**Problem to solve:** Reprint all of the data below exactly as shown and skip every image.

**Study material:**
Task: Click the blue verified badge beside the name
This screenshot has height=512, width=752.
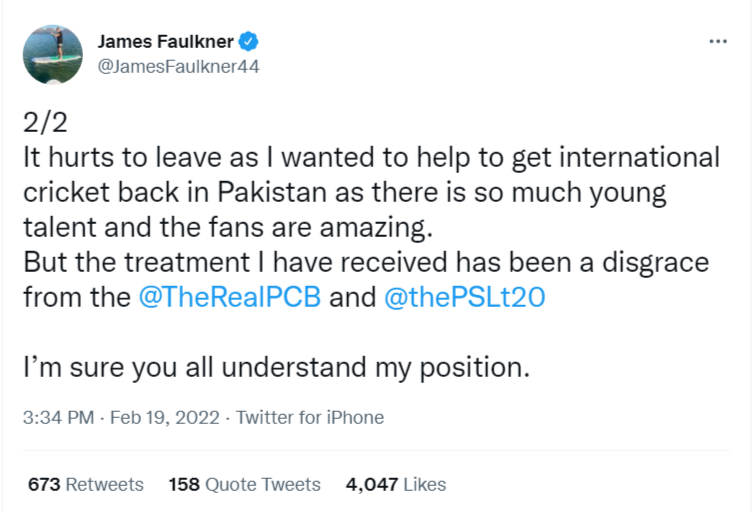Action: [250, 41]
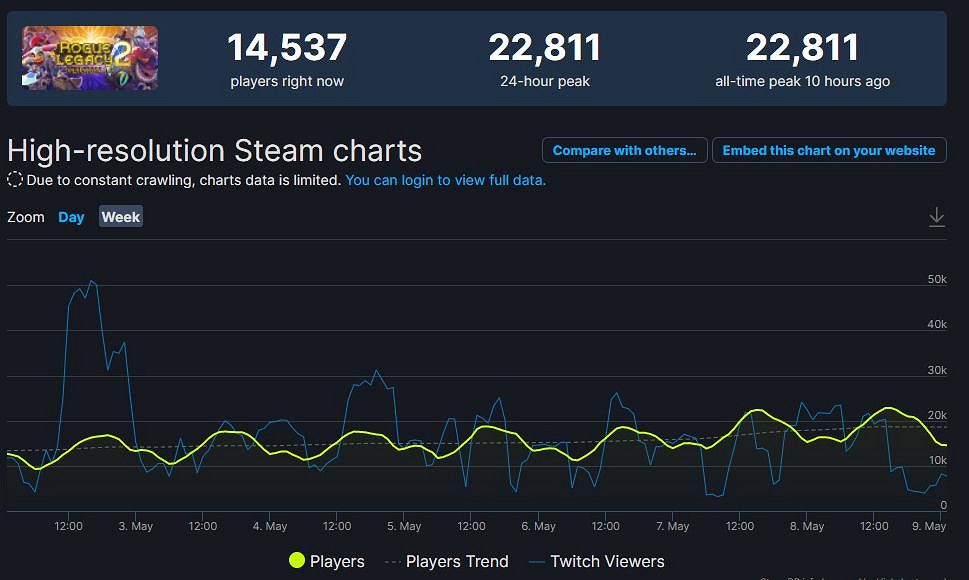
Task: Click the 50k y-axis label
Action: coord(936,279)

**Solution:**
Task: Click the blue verified badge beside the name
This screenshot has height=512, width=752.
Action: [250, 41]
Task: Click the 50k y-axis label
Action: coord(936,279)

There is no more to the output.